**Document:**
2017-04-12 Thread Damian Johnson
Hi meejah. This sounds like a good move since txtorcon makes so many
small incremental releases. I like symantic versioning for stem [1],
but I've only made six releases thus far. Not nineteen. :P

Symantic versioning provides a clear way of indicating what upgrades
are safely backwards compatible and which aren't. In the above you say
"The onion service APIs *will* change" but also "At one point, I
thought of breaking a few now-regrettable APIs. However, I will not do
this." - are you changing APIs or not?

If you are then Calendar Versioning will make it tricker for your
users to figure out when you're doing so.

[1] https://stem.torproject.org/change_log.html#versioning

On Wed, Apr 12, 2017 at 1:25 PM, meejah  wrote:
>
> I will soon release the next version of txtorcon with a ton of cool new
> features. This will be called 0.19.0. More details:
>
>http://timaq4ygg2iegci7.onion/releases.html
>
> Going forward, versioning will switch to a "CalVer.org" variant. At one
> point, I thought of breaking a few now-regrettable APIs.

**Problems to solve:**
a: In the email about txtorcon versioning, what version number will the next txtorcon release carry?
b: Continue the email about txtorcon versioning, starting right after its final sentence.

**Recorded data:**

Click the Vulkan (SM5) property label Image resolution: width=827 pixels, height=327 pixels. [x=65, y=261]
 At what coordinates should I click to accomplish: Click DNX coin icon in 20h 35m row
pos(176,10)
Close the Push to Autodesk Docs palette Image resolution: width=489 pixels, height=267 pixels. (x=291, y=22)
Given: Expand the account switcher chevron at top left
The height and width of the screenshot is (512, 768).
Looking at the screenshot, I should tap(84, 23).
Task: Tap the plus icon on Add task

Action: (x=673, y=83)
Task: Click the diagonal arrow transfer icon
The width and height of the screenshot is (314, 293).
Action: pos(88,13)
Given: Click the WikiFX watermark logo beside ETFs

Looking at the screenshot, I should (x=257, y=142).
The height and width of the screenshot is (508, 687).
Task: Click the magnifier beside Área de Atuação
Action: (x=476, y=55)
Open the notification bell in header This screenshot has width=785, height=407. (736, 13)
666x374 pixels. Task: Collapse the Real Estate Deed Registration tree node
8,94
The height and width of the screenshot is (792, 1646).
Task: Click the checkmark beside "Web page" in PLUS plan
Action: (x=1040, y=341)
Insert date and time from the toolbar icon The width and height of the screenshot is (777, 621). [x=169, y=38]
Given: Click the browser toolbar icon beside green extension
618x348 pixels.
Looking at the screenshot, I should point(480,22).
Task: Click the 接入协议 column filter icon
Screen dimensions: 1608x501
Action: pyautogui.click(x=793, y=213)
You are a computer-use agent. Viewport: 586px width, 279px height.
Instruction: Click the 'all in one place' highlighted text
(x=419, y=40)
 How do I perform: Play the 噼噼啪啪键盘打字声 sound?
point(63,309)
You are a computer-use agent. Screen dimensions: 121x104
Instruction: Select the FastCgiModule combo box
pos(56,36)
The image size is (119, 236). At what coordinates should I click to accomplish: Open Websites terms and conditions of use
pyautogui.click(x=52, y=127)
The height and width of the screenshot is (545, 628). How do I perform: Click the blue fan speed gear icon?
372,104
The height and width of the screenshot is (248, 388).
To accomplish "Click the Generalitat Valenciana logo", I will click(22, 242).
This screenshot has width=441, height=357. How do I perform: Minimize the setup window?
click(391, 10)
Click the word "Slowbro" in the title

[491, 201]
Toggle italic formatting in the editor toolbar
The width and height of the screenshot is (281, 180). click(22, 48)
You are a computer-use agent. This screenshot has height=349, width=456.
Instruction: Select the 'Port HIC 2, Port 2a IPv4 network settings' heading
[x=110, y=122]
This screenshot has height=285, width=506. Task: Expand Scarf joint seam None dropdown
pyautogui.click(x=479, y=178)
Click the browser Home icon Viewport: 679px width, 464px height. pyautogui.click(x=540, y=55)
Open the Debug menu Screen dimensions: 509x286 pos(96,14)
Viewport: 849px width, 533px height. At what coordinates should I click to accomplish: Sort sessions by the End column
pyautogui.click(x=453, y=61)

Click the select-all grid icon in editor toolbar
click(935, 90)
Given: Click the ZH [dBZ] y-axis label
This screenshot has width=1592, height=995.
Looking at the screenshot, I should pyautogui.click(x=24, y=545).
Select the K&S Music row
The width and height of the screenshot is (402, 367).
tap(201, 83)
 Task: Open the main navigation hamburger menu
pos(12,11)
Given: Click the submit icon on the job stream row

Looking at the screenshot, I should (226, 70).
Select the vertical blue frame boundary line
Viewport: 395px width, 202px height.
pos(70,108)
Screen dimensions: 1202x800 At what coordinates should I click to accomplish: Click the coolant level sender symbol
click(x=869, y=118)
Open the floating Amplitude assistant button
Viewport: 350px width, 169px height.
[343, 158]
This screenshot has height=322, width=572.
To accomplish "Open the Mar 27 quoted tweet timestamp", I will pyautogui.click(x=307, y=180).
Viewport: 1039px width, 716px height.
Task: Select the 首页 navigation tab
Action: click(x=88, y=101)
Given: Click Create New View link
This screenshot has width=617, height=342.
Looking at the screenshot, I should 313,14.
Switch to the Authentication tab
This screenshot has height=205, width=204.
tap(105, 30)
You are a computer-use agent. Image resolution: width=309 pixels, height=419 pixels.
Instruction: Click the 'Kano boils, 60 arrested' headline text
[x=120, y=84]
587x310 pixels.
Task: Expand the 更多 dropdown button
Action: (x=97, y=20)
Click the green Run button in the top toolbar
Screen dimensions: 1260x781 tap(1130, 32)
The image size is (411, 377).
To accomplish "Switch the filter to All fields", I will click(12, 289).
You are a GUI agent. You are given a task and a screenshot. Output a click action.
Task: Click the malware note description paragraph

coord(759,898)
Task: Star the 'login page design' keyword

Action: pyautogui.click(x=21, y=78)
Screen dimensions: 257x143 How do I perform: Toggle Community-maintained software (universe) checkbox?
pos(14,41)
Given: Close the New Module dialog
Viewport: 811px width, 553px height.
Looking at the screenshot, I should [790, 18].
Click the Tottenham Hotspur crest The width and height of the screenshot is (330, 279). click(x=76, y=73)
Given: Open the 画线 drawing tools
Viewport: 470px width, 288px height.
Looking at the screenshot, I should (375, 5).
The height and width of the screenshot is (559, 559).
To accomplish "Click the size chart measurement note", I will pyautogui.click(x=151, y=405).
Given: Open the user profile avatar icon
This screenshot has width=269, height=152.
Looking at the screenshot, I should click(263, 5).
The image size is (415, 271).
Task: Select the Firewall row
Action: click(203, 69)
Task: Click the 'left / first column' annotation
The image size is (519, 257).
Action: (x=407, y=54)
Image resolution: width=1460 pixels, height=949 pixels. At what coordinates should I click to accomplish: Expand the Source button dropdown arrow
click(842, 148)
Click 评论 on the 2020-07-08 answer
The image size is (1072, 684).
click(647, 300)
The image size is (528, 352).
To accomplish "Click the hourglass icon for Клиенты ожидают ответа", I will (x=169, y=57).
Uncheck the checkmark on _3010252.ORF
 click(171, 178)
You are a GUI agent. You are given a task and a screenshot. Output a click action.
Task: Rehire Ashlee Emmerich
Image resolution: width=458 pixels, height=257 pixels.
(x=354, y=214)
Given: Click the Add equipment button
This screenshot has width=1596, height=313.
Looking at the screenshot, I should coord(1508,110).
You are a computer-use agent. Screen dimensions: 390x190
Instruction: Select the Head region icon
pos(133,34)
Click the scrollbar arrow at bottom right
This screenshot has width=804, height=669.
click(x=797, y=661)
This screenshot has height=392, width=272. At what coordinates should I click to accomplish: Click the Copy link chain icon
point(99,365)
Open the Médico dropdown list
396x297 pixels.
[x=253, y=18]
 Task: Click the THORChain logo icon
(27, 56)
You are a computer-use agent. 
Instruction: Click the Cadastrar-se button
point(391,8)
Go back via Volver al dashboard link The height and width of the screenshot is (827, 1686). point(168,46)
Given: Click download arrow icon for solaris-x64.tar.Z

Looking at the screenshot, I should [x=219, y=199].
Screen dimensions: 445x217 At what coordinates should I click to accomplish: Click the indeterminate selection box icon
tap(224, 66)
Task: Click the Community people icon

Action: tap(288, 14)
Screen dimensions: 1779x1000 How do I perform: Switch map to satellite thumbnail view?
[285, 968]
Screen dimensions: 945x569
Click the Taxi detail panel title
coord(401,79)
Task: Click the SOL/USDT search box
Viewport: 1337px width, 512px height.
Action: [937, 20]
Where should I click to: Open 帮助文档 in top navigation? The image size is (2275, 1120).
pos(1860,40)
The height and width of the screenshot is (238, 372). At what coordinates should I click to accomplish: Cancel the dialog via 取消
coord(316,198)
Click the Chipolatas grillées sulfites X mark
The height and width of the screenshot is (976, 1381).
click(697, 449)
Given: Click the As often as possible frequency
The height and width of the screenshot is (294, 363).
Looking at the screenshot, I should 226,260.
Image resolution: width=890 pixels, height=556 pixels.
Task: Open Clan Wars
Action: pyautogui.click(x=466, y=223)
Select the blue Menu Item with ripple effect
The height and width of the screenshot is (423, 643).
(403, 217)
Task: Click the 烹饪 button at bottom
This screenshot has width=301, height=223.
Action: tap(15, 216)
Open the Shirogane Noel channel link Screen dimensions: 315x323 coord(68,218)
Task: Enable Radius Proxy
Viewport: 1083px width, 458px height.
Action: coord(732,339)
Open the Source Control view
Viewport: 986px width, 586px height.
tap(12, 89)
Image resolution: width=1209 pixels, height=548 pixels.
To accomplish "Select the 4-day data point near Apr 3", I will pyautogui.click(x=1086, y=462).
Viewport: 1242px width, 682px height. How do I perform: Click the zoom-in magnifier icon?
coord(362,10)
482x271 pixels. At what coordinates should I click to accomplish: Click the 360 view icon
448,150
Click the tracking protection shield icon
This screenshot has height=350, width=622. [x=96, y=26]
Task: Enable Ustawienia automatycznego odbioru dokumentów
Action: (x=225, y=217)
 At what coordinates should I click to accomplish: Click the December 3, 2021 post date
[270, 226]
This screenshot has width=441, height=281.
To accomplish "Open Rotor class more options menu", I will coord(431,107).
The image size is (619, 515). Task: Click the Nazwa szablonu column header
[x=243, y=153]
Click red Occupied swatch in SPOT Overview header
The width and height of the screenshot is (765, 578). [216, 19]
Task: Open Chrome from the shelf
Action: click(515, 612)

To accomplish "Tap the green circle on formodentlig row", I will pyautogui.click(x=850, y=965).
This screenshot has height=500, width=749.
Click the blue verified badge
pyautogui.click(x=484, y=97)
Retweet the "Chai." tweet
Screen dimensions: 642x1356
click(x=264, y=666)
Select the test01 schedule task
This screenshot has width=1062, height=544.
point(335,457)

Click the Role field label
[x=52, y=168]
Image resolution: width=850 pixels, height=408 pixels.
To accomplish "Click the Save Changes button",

**Exercise results:**
a: 0.19.0

b:
>
> However, I will not do this.
>
> The next version after 0.19.0 will be 17.x.y
> Changes in any existing APIs will be done by first introducing the new
> thing, deprecating the old thing and eventually removing the old
> thing. The new documentation's "programming guide" includes some notes
> on API stability. I have not to date broken/changed any existing
> API. Also at this point nothing is deprecated (but there are "preferred"
> APIs).
>
> The onion services APIs *will* change for the 17.x release.
>
> New code should follow the recommendations in the programming
> guide. Existing code will continue to work for the forseeable future.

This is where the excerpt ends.